From the movie Field of Dreams:
Build it and they will come.
Build it, group text everyone and they will come.
If additional facilities are provided in Cobourg, the word will get out so fast. And then the cycle starts: first 12 cabins, then 24, then 36……
Can you explain why these cabins are needed when Transition House indicates that on any given night, they have empty rooms available?
The solution, as others have pointed out, is proper, readily available mental health, medical and addiction services.
Fix the problems, not the symptoms
“Can you explain why these cabins are needed when Transition House indicates that on any given night, they have empty rooms available?”

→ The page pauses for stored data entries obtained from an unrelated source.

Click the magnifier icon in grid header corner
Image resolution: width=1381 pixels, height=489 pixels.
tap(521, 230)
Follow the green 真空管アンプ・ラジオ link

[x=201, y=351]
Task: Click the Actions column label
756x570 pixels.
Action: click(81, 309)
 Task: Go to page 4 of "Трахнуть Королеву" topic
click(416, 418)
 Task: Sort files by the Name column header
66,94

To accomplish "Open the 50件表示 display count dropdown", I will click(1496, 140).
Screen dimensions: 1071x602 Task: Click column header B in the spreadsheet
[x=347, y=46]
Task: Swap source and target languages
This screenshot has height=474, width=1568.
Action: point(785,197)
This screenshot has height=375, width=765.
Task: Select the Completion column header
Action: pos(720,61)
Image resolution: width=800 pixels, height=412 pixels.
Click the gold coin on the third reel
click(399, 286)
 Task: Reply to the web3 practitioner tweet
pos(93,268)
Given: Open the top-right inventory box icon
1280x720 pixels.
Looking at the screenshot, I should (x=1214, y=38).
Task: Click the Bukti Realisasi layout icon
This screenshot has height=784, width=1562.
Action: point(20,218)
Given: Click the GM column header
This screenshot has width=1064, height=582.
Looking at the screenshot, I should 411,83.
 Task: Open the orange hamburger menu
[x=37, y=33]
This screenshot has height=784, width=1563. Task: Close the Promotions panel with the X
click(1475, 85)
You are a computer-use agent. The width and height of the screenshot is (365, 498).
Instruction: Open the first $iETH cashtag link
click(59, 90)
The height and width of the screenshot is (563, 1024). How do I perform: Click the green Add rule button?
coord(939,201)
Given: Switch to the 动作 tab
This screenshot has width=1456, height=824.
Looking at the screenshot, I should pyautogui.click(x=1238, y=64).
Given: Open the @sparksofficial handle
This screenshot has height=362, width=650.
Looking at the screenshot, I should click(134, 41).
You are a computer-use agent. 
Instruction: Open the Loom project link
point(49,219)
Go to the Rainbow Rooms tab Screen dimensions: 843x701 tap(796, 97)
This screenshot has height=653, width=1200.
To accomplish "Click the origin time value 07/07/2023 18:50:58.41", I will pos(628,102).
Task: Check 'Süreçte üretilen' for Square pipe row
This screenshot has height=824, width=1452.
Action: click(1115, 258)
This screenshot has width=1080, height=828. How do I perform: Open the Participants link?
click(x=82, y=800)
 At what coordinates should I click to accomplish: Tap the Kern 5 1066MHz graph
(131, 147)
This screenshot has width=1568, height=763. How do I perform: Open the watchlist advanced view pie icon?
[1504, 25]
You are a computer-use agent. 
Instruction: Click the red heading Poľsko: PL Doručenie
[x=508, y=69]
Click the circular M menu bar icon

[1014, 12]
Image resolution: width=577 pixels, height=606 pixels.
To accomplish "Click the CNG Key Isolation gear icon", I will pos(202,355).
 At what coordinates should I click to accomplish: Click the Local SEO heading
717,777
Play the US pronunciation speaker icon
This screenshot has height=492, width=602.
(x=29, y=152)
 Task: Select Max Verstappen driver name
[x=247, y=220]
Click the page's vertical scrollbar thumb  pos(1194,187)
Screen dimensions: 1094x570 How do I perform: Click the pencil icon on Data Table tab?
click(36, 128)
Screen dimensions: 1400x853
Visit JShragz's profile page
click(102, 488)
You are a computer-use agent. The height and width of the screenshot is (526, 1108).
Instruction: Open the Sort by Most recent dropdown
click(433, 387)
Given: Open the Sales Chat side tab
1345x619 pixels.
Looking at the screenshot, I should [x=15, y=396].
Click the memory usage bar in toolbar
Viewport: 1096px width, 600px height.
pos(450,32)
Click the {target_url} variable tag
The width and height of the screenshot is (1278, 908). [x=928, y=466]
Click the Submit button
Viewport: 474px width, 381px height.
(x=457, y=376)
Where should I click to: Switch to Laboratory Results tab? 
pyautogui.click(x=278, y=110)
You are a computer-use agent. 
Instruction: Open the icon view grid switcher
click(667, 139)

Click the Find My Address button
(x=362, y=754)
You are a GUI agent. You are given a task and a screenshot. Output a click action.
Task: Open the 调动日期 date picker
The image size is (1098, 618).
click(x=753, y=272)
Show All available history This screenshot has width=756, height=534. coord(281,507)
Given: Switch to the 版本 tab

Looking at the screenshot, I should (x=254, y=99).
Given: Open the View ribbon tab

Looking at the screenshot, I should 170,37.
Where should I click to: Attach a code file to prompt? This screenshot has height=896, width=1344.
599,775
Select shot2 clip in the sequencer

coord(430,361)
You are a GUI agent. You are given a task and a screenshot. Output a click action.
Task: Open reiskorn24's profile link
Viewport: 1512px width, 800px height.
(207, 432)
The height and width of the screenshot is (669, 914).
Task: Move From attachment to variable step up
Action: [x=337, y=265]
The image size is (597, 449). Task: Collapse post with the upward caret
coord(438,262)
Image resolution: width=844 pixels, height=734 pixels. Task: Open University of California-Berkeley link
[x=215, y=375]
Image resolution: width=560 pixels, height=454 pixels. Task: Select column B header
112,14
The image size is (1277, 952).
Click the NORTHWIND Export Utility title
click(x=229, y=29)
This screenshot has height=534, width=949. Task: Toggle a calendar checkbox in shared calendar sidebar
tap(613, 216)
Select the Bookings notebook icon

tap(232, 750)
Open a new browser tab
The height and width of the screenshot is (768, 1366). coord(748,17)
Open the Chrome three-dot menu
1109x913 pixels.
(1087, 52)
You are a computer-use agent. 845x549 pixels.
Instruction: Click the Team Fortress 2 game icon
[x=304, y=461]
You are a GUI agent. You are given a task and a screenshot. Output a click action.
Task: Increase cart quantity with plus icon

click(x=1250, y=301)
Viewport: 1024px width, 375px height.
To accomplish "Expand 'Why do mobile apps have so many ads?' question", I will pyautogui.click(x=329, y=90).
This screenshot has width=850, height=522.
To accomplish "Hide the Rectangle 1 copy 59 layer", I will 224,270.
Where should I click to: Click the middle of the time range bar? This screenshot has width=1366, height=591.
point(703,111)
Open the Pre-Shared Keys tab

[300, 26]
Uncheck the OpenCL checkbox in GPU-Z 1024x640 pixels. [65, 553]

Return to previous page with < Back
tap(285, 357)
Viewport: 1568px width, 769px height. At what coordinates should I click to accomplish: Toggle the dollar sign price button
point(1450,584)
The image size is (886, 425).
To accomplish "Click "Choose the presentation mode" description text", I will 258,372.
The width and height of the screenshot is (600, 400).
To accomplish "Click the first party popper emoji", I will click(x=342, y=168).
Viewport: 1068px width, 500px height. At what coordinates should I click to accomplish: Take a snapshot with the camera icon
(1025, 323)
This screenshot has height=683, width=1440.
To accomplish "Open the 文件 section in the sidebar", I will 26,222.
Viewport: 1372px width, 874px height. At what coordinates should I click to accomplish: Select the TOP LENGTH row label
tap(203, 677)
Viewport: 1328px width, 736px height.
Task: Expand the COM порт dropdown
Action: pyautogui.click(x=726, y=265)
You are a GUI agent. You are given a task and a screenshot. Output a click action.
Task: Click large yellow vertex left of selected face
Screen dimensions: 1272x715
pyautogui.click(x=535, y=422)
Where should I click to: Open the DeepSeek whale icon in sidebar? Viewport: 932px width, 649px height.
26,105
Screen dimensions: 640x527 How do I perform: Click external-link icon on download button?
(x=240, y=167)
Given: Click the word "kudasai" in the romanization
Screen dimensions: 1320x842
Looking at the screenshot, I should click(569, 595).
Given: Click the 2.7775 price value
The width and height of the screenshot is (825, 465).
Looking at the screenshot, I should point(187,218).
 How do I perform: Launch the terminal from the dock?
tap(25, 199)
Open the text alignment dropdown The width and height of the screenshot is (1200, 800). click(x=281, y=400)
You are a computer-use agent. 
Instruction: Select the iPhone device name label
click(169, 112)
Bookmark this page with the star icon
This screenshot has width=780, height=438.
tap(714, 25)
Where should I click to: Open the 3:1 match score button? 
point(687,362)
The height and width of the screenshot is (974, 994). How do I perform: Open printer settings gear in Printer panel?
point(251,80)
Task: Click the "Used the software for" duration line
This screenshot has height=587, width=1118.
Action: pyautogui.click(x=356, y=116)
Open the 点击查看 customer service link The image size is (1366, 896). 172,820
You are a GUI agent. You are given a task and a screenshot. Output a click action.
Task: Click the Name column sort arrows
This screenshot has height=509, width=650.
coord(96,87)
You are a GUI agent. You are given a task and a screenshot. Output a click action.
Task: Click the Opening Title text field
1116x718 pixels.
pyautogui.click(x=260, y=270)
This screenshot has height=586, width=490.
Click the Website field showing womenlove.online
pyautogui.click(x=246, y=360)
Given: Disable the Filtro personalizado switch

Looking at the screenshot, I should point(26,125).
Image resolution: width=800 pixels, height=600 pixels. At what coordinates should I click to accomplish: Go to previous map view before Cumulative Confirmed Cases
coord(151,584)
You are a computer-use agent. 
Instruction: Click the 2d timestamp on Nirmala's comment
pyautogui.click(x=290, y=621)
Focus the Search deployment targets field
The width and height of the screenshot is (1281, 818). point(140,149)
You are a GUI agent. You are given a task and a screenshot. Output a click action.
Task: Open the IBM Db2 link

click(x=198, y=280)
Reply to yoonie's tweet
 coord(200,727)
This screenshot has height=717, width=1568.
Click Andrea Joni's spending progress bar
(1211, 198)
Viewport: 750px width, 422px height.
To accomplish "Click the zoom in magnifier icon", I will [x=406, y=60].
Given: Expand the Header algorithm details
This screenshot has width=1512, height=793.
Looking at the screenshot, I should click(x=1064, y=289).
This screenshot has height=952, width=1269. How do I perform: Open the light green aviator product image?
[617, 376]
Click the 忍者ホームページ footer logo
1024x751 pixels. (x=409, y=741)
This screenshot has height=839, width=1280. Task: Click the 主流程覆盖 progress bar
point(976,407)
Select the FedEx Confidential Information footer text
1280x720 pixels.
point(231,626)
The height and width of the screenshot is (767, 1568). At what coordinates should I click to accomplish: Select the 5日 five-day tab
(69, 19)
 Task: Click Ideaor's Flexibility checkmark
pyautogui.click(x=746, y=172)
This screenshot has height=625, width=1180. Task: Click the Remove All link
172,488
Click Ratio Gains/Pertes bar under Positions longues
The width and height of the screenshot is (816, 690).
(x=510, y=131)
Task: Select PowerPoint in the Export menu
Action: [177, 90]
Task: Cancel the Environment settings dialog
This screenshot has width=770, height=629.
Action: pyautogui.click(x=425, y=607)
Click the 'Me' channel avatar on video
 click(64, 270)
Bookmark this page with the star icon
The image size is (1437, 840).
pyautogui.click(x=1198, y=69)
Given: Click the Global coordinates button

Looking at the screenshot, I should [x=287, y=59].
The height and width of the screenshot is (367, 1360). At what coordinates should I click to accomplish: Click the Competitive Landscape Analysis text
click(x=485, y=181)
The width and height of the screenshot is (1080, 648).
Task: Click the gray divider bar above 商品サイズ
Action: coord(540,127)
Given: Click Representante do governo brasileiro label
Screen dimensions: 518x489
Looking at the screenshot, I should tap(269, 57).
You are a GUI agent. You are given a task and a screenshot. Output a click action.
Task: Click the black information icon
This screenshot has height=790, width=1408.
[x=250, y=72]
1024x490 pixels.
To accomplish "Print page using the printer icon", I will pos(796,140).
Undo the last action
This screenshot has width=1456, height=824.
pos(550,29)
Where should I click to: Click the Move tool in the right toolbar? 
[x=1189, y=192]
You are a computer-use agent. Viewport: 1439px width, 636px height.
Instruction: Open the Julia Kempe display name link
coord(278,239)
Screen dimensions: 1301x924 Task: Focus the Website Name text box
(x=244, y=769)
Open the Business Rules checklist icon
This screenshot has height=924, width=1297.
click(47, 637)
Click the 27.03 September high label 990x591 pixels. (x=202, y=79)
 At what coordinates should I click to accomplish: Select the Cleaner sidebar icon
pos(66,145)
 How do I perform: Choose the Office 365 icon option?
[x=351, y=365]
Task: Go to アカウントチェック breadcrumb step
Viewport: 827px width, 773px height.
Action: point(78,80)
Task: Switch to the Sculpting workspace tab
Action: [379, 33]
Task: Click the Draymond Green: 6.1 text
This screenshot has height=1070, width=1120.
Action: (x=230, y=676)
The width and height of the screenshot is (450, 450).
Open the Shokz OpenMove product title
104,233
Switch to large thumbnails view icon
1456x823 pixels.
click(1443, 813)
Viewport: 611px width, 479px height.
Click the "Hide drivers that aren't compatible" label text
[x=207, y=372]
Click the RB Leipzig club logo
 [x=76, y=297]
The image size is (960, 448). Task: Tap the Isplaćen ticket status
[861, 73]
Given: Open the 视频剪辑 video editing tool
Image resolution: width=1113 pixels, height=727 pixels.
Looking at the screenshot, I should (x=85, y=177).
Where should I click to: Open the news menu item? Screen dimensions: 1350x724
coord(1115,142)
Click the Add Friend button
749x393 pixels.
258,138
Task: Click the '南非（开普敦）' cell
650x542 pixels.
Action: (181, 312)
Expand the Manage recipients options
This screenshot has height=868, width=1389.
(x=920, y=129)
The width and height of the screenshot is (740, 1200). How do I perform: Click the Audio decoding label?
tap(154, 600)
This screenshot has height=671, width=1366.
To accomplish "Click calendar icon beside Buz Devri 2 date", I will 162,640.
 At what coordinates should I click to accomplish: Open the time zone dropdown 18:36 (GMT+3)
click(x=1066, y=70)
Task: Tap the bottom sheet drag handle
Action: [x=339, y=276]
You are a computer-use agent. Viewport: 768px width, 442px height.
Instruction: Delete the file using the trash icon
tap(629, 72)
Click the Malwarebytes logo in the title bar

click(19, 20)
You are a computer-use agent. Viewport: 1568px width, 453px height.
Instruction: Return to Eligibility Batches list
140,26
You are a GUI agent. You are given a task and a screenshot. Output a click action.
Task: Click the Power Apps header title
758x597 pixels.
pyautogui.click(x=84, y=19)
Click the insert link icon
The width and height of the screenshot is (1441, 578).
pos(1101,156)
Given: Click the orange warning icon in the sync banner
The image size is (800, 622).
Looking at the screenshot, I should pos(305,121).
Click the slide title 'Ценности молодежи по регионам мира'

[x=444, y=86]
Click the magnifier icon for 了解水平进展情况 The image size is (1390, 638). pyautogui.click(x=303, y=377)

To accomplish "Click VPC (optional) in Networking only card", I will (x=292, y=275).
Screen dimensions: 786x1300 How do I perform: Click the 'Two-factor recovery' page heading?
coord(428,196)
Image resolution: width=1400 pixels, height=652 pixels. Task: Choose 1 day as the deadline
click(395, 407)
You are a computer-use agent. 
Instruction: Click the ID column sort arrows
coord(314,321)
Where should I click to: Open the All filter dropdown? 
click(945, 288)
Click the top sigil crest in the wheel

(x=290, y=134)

Bryan the answer is simple – the people who have been refused entry by TH are creating the vacancies. Those people still need a place to stay, but where?
Why were they refused?
They offended the regulations of TH
Ben, do you mean regulations like sobriety, no drugs, no fighting…?
I don’t know what the infractions or rules are but I do know that many have told Council that people are not allowed into TH even though TH has vacancies, so the question for us where do we put those folks?
Ben, are you suggesting that selling drugs, destroying property and other illegal activities should be condoned?
This obvious intent to be silly does not need an answer Ken
Kind of like the court system?
…in by curfew, no stealing, no verbal or threats of violence towards staff etc. Is there no concern for staff?